How to Apply
A cover letter is required for consideration for this position and should be attached as the first page of your resume. The cover letter should address your specific interest in the position and outline skills and experience that directly relate to this position.
The Department of Obstetrics and Gynecology is passionate about and dedicated to the improving the reproductive health of women. We are looking for a study coordinator for a studies within the onWHARD (Women’s Health and Reproductive Disparities) group to understand the factors that contribute to disparities in women’s reproductive health. These studies seek to address the significant gap in our knowledge of fibroids and other Women’s Health and Reproductive issues. We are looking for a talented and experienced research coordinator who possesses great organizational and communication skills.
The ideal candidate will support with recruitment, data collection, obtaining informed consent, along with coordinating with recruiting clinics and sites.
He/She will support the site in communicating with participants; working with health care providers in recruitment; serving as a resource and contact person for active protocols; reporting weekly on subject enrollment and progress in studies. The candidate will work closely with the team Operations Manager and PI to meet study objectives.
Michigan Medicine improves the health of patients, populations and communities through excellence in education, patient care, community service, research and technology development, and through leadership activities in Michigan, nationally and internationally. Our mission is guided by our Strategic Principles and has three critical components; patient care, education and research that together enhance our contribution to society.
- Oversight of the recruitment, enrollment and retention of subjects
- Develop study start up materials, including flyers, consent forms, brochures, data collection forms, etc.

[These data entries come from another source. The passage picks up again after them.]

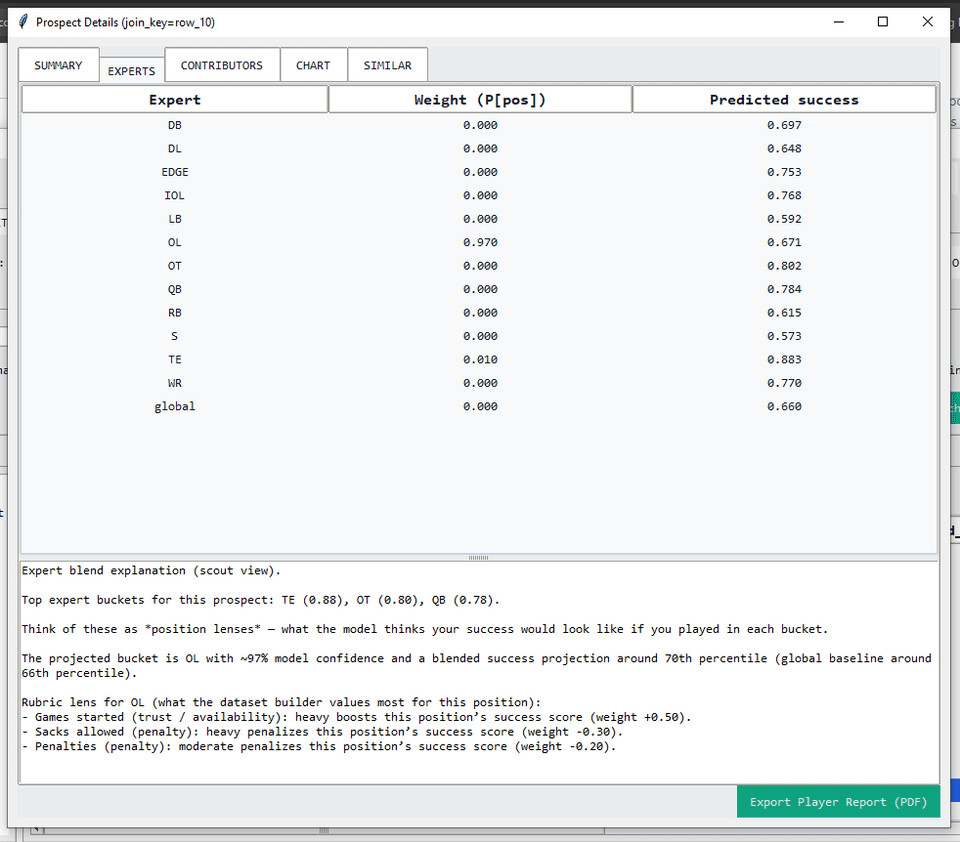Select the EXPERTS tab
Image resolution: width=960 pixels, height=842 pixels.
[131, 71]
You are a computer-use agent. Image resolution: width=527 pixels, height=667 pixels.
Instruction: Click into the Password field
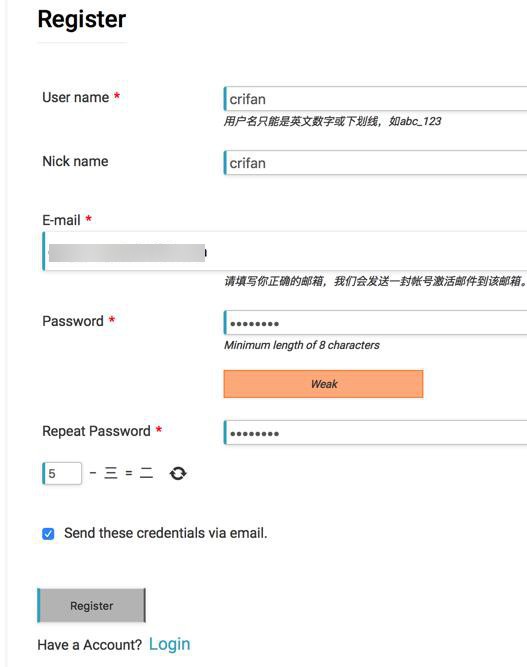click(x=375, y=322)
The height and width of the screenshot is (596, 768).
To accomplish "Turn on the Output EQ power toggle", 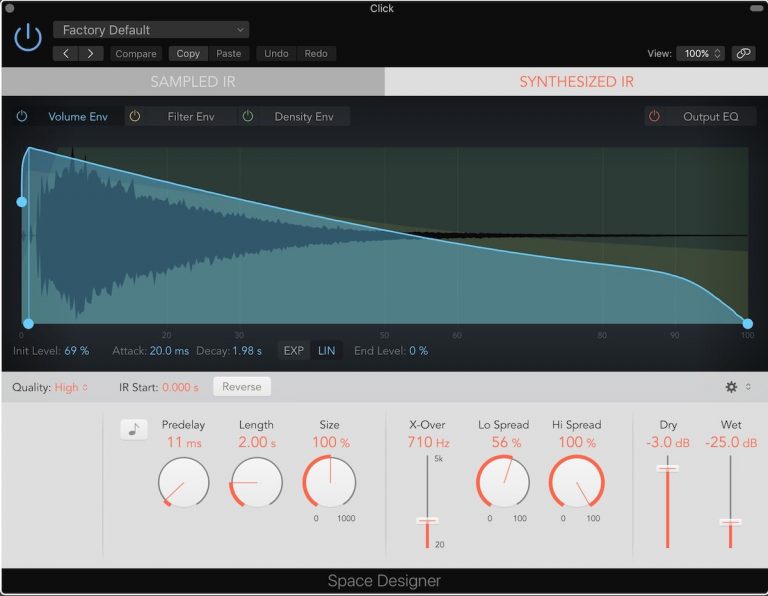I will 654,117.
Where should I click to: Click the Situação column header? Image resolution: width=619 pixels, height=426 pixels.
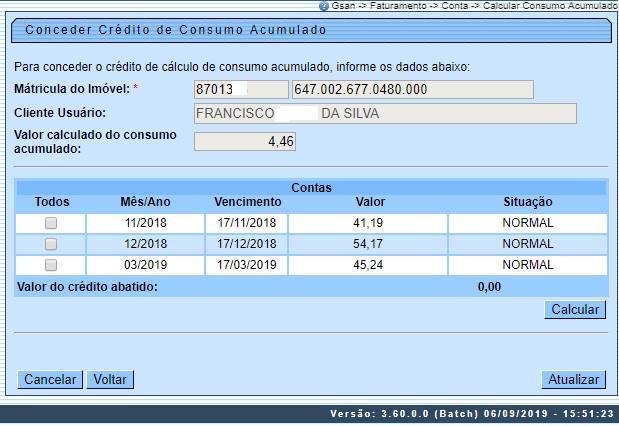pyautogui.click(x=527, y=202)
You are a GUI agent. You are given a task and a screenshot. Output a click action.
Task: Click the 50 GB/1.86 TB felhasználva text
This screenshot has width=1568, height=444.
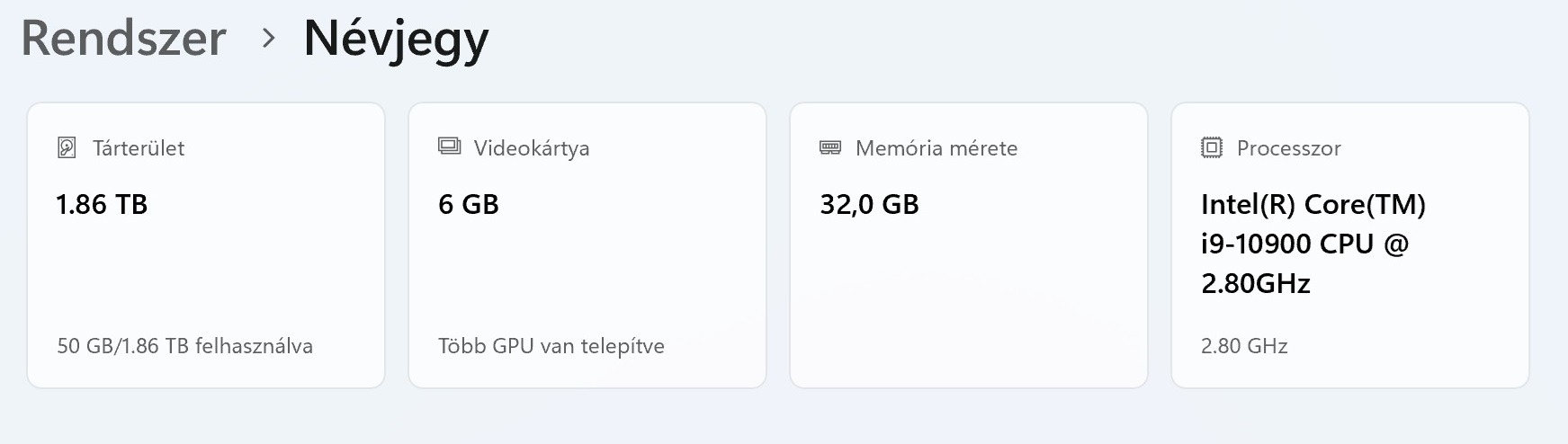pyautogui.click(x=184, y=346)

- Order or support ordering of inventory/lab materials needed for study conduct
- Monitor study progress toward goals and modify resources as needed; support with Co-I meetings and conference call agenda and minutes
- Coordinate and support with manuscript writing discussions and data analysis
- Develop and Maintain Standard Operating Procedures (SOPs)
- Maintain all study essential documents including responsible completion of all case report forms and accurate source documentation
- Engage professionally with outside stakeholders and vendors to support study needs
- Oversight and responsible for research billing and invoices for studies
- Work with internal resources and sponsor to facilitate specimen collection, transport and storage
Data Collection and Database Management:
- Coordinator will develop forms in REDCap to capture data and support the enrollment site with coordinating study visits/activities.

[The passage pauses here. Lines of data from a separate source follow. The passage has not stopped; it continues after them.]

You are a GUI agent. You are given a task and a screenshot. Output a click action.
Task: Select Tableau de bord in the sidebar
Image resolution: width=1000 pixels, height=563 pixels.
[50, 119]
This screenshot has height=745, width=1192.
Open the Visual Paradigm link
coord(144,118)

- Provide oversight of data collection; monitor and continuously ensure data collection forms meet study data collection needs.
Quality Control and Compliance:
- Create, update and maintain IRB applications (amendments, ORIOs, AEs)
- Manage the protocol and operations document versions for required changes
- Maintain compliance; Identify potential issues; directly report issues and implement necessary actions to resolve issues
- Meet and work with sponsor study monitors
- Address queries, data needs, and regulatory issues
- In conjunction with Operations Manager supervise the study team of patient recruiters
- Assist with monitoring of daily tasks - scheduling, attendance and time reporting
- Identify and recommend staffing needs; Train new staff
Outreach and Education:
- Act as a liaison between PI and network sites
- Support onWHARD team with facilitating educational events to engage communities
- Travel to local sites when needed
- Other duties as assigned
- Bachelor’s Degree is required
- Two – four years of coordinating human subjects research, with interest in Women's Health
- At least 1-2-year experience with completing full IRB initial application submissions and amendments is required
- Experience with Investigator Initiated, Sponsored, and Co-Op group research
- IT Proficiency with Microsoft Office programs including Word, PowerPoint and Excel required
- Willingness and ability to travel regularly to nearby counties for study visits
- Demonstrated effective study coordination, time management, self-starter
- Excellent communication skills
- Knowledge of FDA regulations; Good Clinical Practice and ICH guidelines
- Self-directed; ability to work independently and as a team member
- Master’s degree is strongly desired; ACRP or SoCRA Certification Desired
- Previous experience training research staff
- Previous experience with MiChart, RedCap, Canva, Qualtrics, and other applications
- Knowledge of University of Michigan policies and procedures
- Previous community based experience or strong interest
- Previous Women’s Health experience or strong interest
- Previous supervisory experience, preferably in a research setting
- Phlebotomy certified
This is a grant funded position.
Michigan Medicine conducts background screening and pre-employment drug testing on job candidates upon acceptance of a contingent job offer and may use a third party administrator to conduct background screenings. Background screenings are performed in compliance with the Fair Credit Report Act. Pre-employment drug testing applies to all selected candidates, including new or additional faculty and staff appointments, as well as transfers from other U-M campuses.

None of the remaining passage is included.